Why do I think that the right thing is for the HTTP transports to (all) switch
to (silently) returning a response for a oneway method? B/c otherwise, the
HTTP transport isn't very useful. Anyplace where there are HTTP proxies (and
for instance, there are transparent network proxies in the wild, right?) you'll
break them. Also, if Thrift-HTTP conformed to the HTTP spec, it might be worth
looking into building a Thrift plugin for the Apache webserver. It would widen
the utility of Thrift, I think.
And the work isn't all that significant.
(3) I feel like it's worth noting that Thrift's use of HTTP (for oneway) really
isn't "conforming". In the spec, the assumption that every request will
receive a response is .... a pervasive unstated assumption. I doubt any HTTP
standards-person would say it's even remotely conforming.

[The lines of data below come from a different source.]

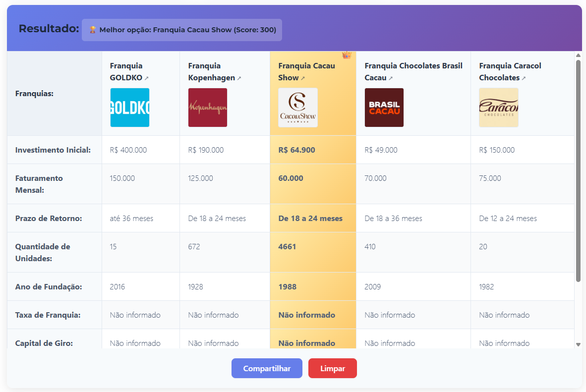Click the scrollbar down arrow
This screenshot has height=392, width=586.
[x=578, y=344]
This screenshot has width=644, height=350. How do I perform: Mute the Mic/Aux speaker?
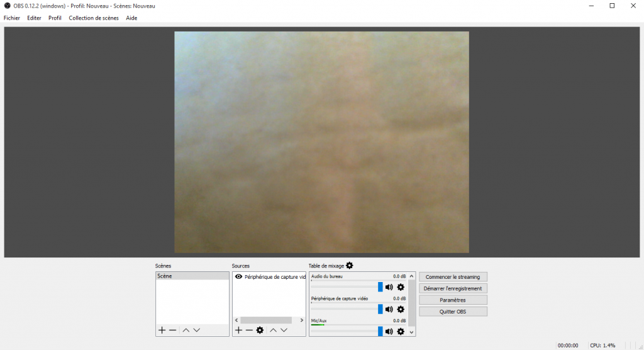coord(389,331)
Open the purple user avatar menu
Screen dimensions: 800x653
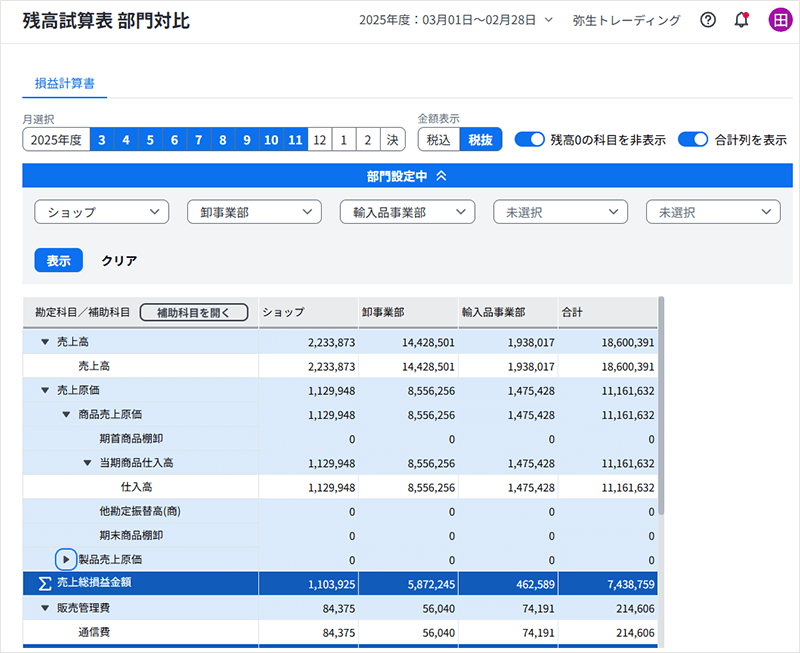(x=778, y=20)
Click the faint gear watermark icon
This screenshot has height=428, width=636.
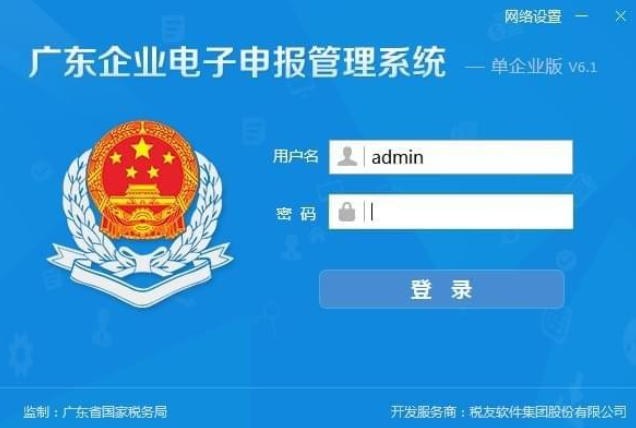click(20, 356)
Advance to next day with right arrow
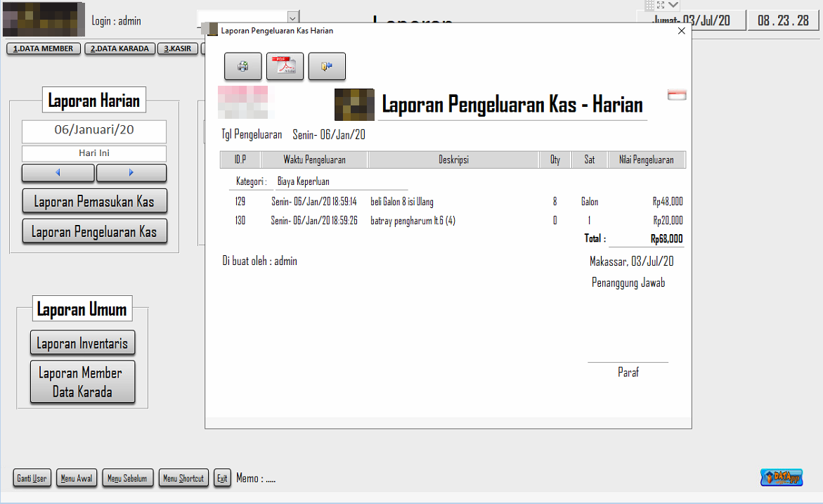Screen dimensions: 823x504 pos(131,173)
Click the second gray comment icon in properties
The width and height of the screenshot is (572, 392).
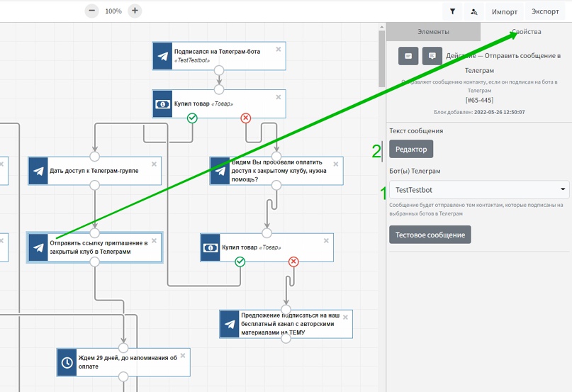[x=432, y=56]
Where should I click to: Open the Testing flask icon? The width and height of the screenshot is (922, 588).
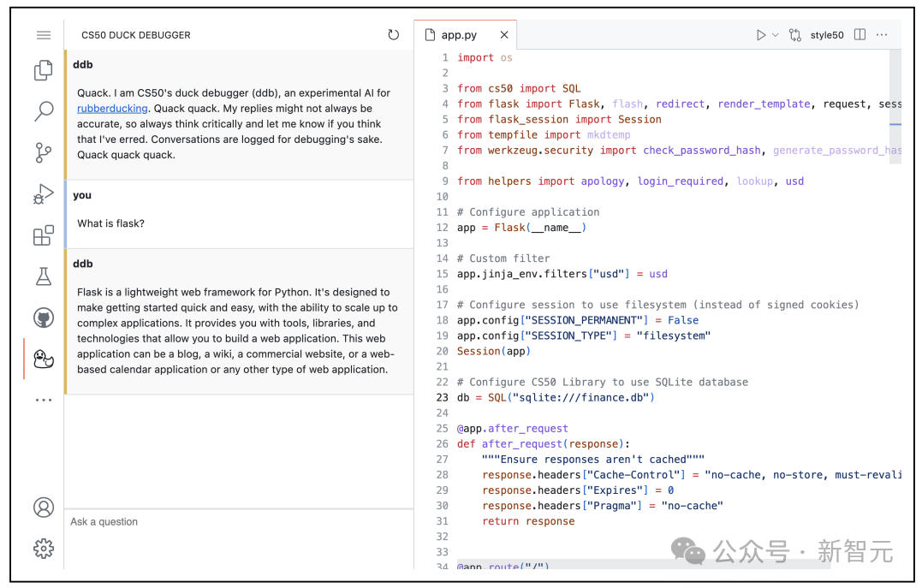pyautogui.click(x=44, y=276)
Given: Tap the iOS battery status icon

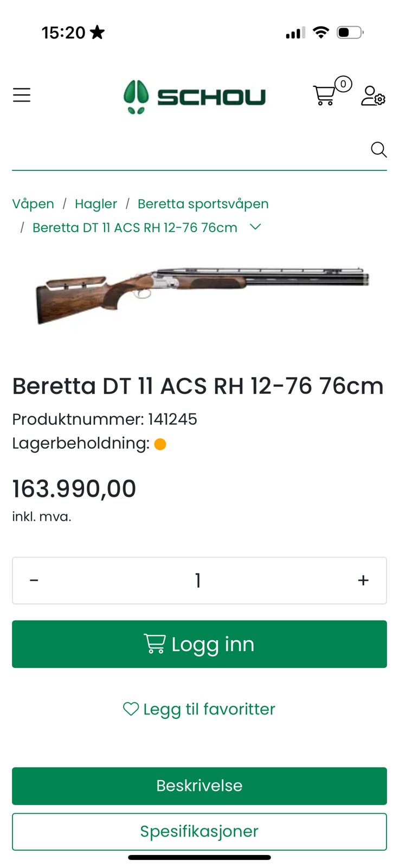Looking at the screenshot, I should 350,33.
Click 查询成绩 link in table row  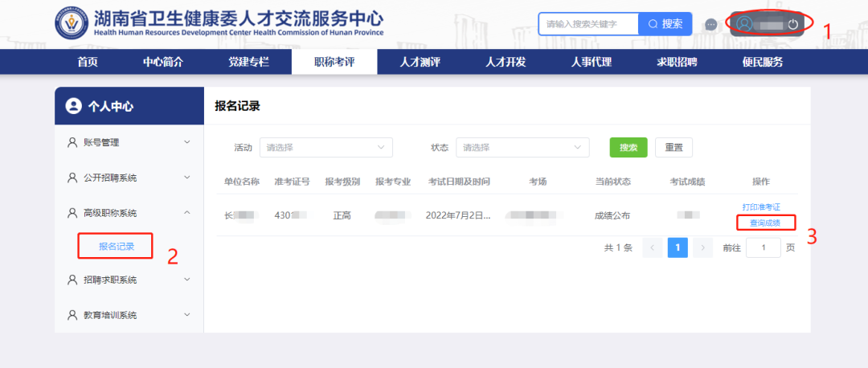pos(765,223)
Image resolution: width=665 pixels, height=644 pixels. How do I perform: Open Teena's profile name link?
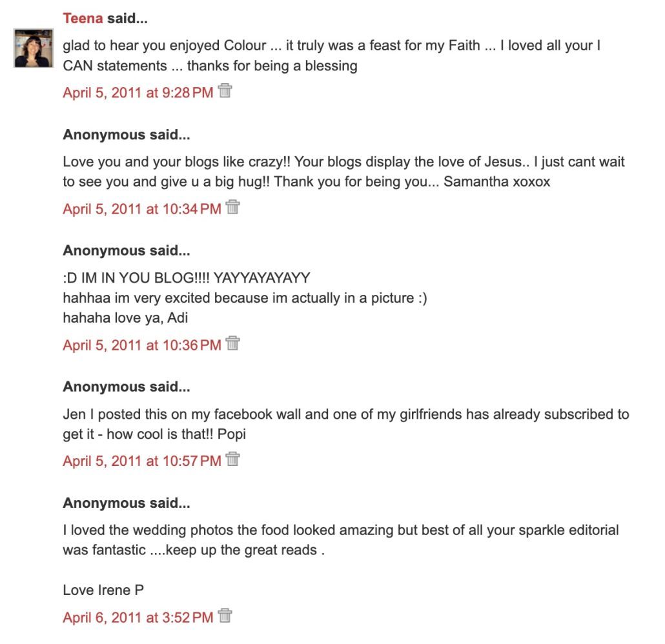(83, 18)
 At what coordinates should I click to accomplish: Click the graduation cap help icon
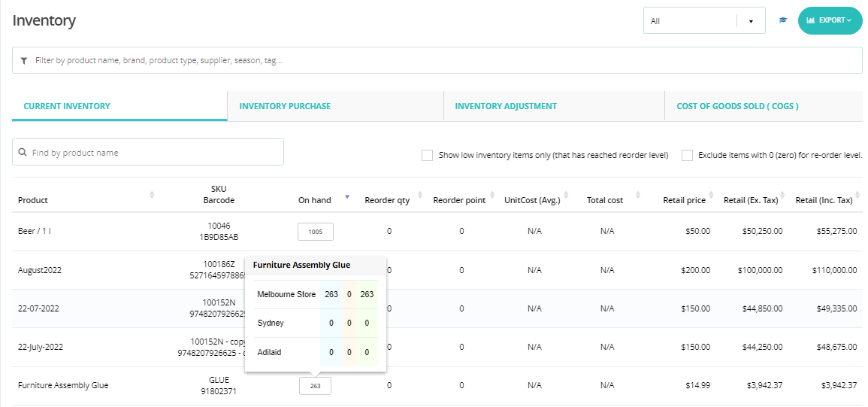782,20
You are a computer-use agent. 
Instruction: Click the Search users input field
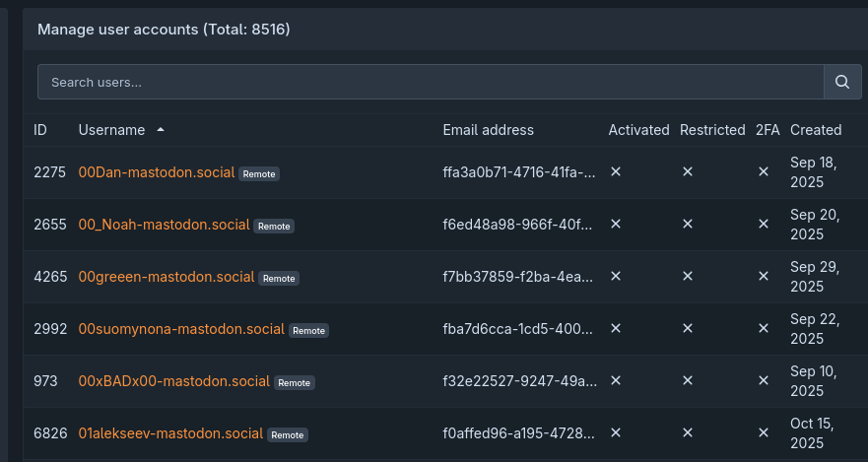(x=431, y=82)
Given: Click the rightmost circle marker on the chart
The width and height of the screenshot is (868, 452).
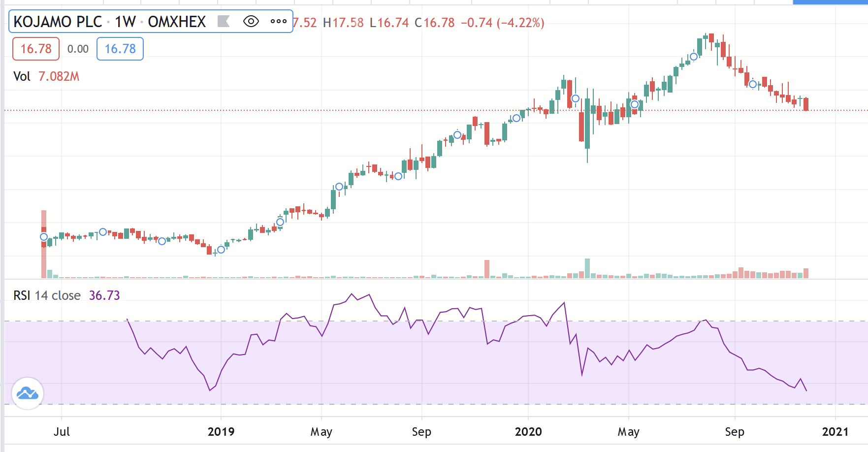Looking at the screenshot, I should [x=753, y=84].
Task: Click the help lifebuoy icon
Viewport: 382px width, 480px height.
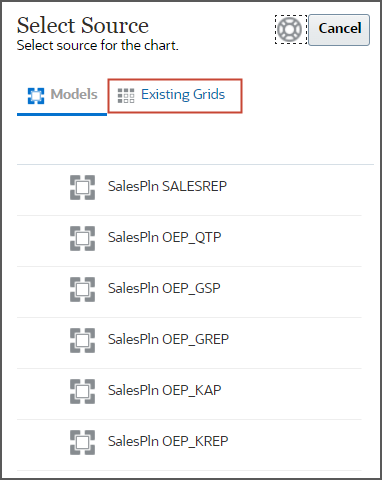Action: 291,29
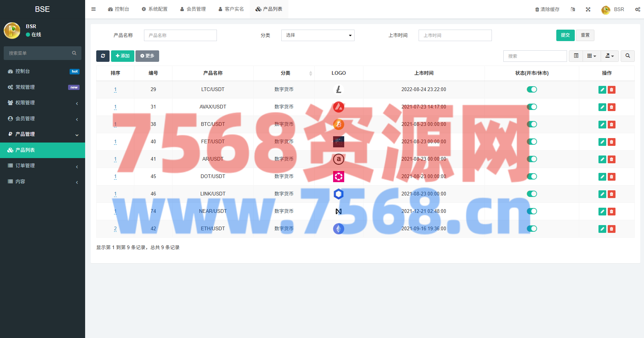Viewport: 644px width, 338px height.
Task: Toggle the table list view icon
Action: click(576, 56)
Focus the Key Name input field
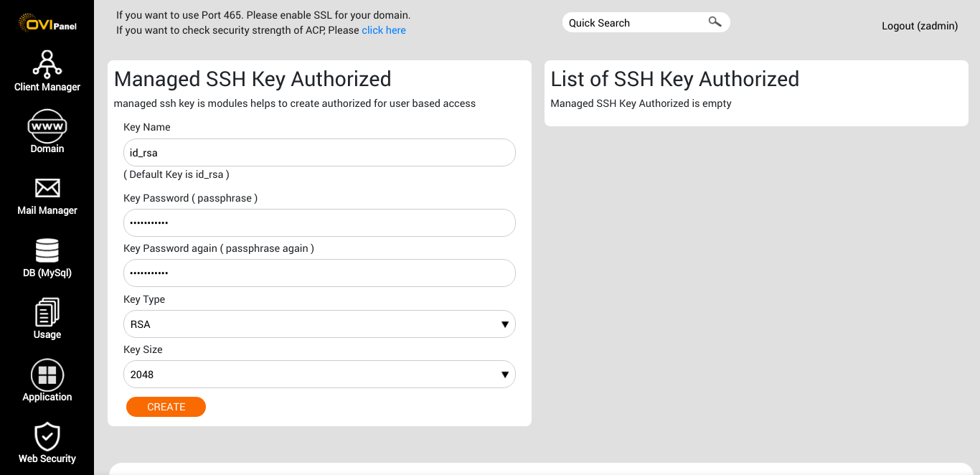This screenshot has width=980, height=475. 319,153
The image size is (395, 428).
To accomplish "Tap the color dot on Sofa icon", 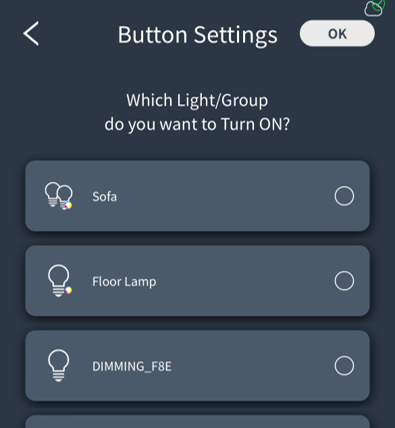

> C++: library don't work with HTTP (csharp server, cpp client; need cross test
> enhancement)
> ------------------------------------------------------------------------------------------
>
> Key: THRIFT-3877
> URL: https://issues.apache.org/jira/browse/THRIFT-3877
> Project: Thrift
> Issue Type: Bug
> Components: C++ - Library
> Affects Versions: 0.9.3, 0.10.0
> Environment: Windows 7, Visual Studio 2013 (C#), Qt 5.7 (MSVC 12).
> Thrift from git repo, SHA-1: 5a3f855b4e6882184f13c698855c877241144a12 (master)
> Reporter: Sergey Fasman
> Assignee: James E. King, III
> Priority: Critical
>
> Client on C++.
> Tested on C# HTTP server and client — work ideal.
> Then create client on C++. Client after request starts infinitly wait for
> data.
> For example, JSON protocol read data symbol by symbol, when trying read: it
> always try to call recv function (even all data already received).